Addressing public health risks from operating and closed US nuclear weapons facilities

278 Main Street, Suite 404, Greenfield, MA 01301
phone: 413-773-9955, fax: 530-348-7325, e-mail:

Contents

Project Overview

The legacy of nuclear weapons production, testing, research, and waste management affects the physical and social health of communities throughout the United States. Both radiation and chemical contamination have affected ground and surface waters, air, and soil; in some cases, additional contamination continues. Federal agencies are moving ahead with clean-ups of these sites. Although their success has been mixed, these agencies have made great strides in some cases by removing high levels of contamination to reduce risks to health and the environment.

The objective of this effort is to make current knowledge about the health effects of low-level ionizing radiation more accessible to people who face on-going risks from radiological contamination US nuclear weapons facilities.
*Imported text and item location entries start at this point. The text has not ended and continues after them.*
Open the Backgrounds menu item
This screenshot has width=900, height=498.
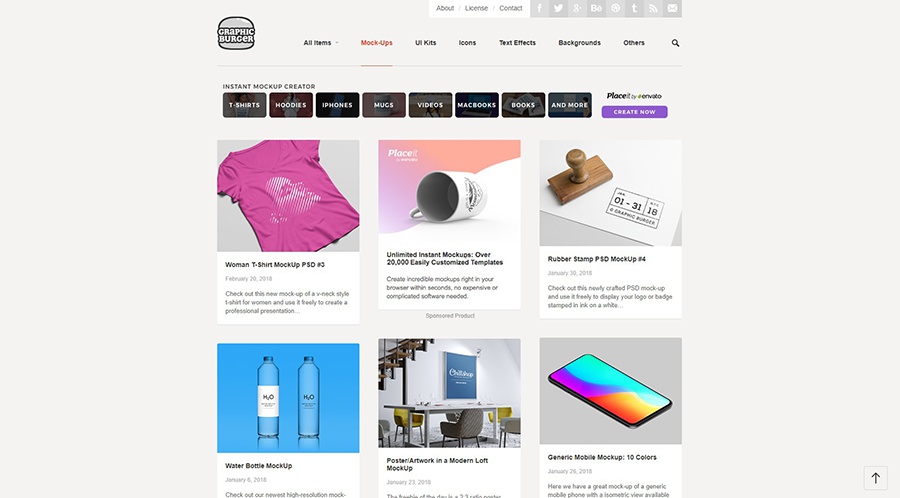(579, 42)
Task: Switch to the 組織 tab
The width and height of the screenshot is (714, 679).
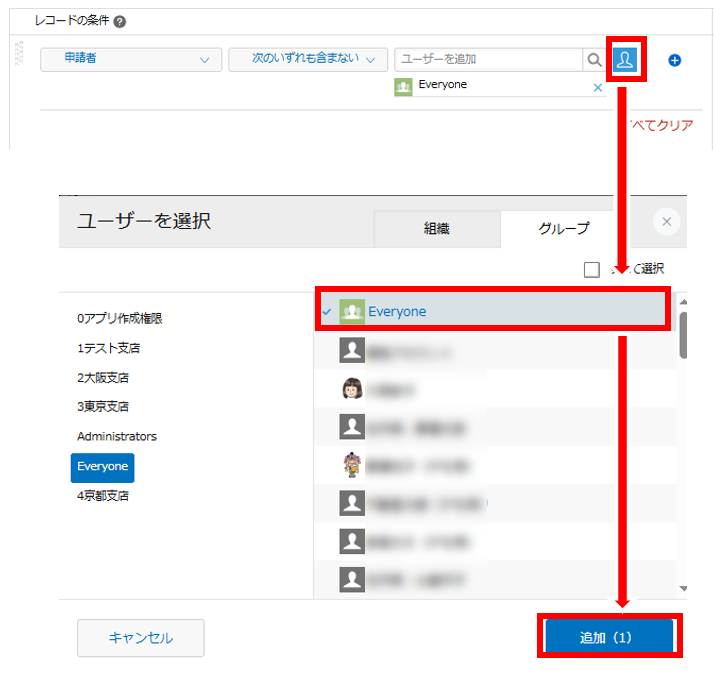Action: [437, 228]
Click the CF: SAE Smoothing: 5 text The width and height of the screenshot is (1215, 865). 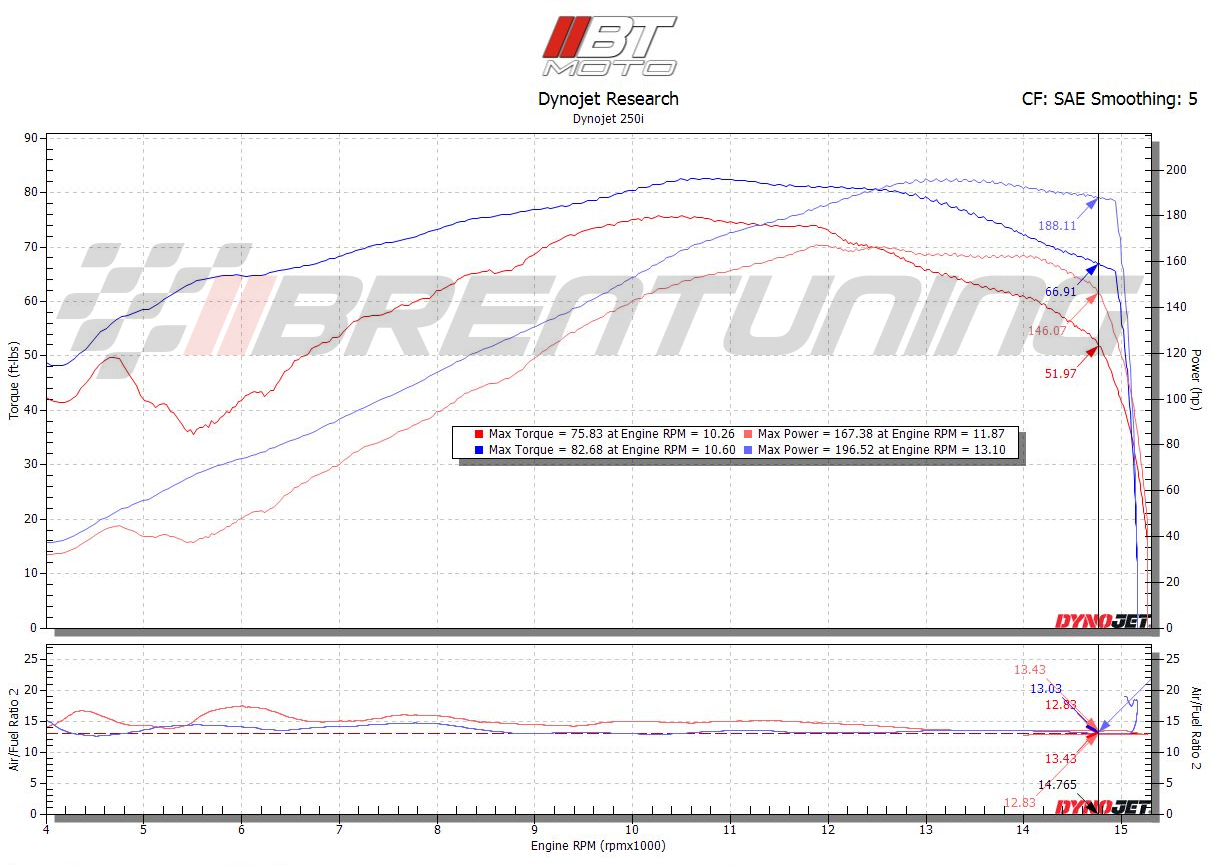click(x=1109, y=99)
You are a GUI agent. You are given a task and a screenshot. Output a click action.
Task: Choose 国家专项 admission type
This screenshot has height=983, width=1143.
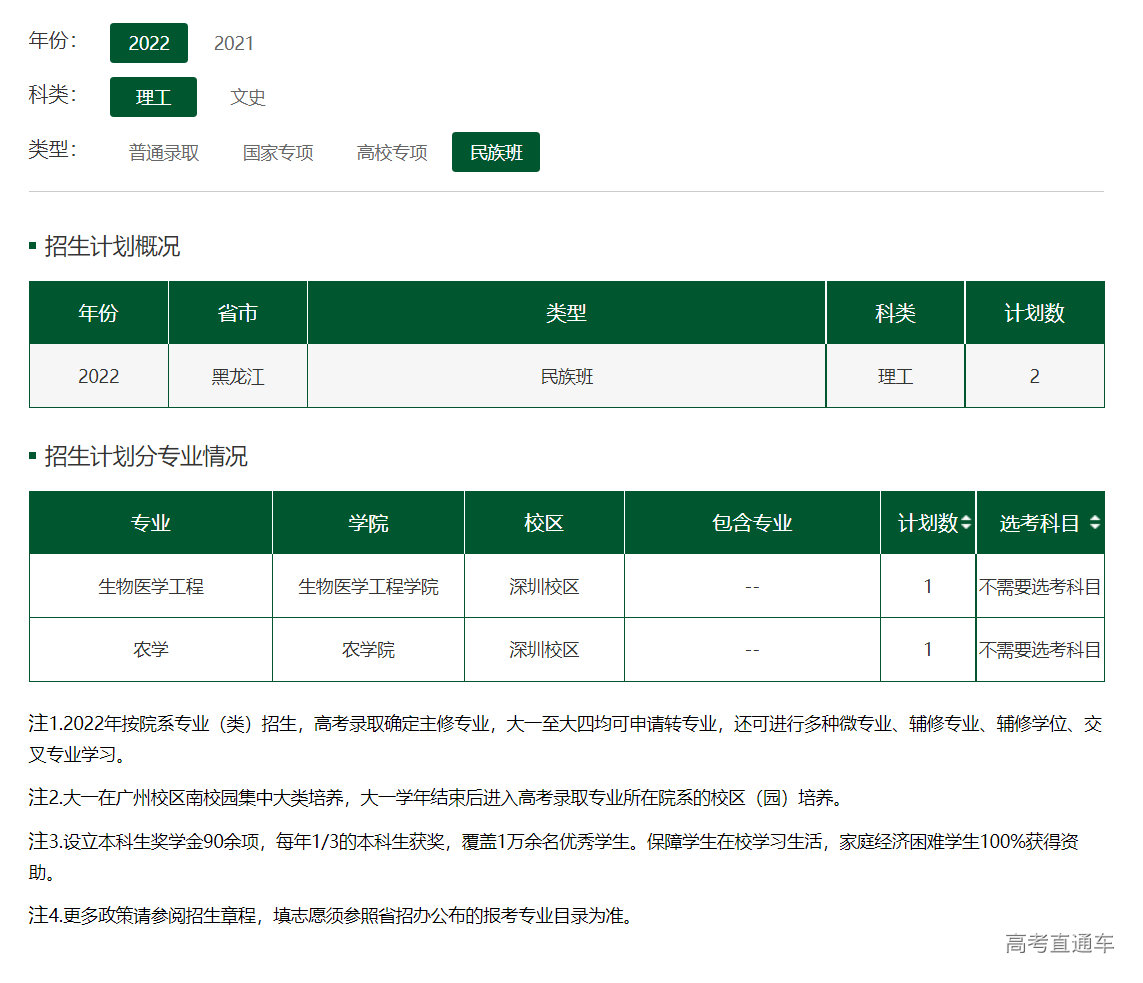(278, 153)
This is accomplished in two ways: by providing technical assistance to community groups about public health issues from radiological exposures and by studying institutional and social factors in clean-up and long-term stewardship of contaminated sites.

This effort has its origins in the work of the Childhood Cancer Research Institute in the late 1980s. In 1996 the Childhood Cancer Research Institute merged with the George Perkins Marsh Institute, a research center at Clark University in Worcester MA. The result was the creation of the Community-Based Hazard Management Program. Until 2005 the Community-Based Hazard Management Program worked collaboratively with community groups around US nuclear weapons facilities by providing them with technical assistance. The program has addressed environmental and community health issues arising from activities in a number of communities, including California, Idaho, Nevada, New Mexico, Ohio, Texas, and Utah.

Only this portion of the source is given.